Stored data entries:
=-=-=-=-=
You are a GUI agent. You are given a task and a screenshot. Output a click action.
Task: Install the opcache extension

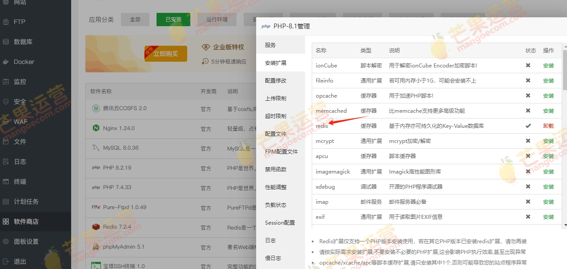[x=548, y=96]
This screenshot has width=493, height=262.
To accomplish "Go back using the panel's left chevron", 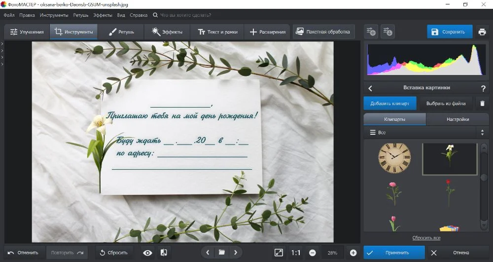I will (x=370, y=88).
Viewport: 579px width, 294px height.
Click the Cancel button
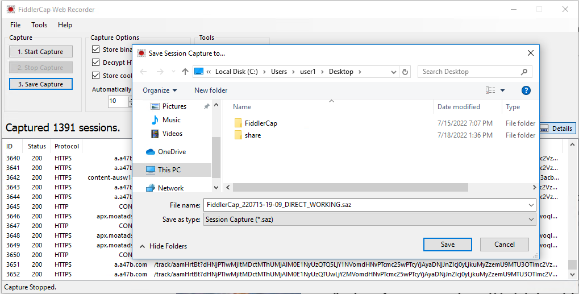coord(504,245)
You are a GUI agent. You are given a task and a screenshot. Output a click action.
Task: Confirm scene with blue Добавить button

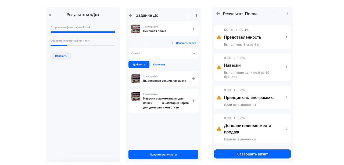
=-=-=-=-=
Your task - From the line containing "Viewport: 579px width, 294px height." to the final line above, both included, transcribe every line exactly and leave all pictures out.

Exercise output -
Viewport: 579px width, 294px height.
Click the Cancel button
coord(504,245)
You are a GUI agent. You are given a task and a screenshot. Output a click action.
Task: Confirm scene with blue Добавить button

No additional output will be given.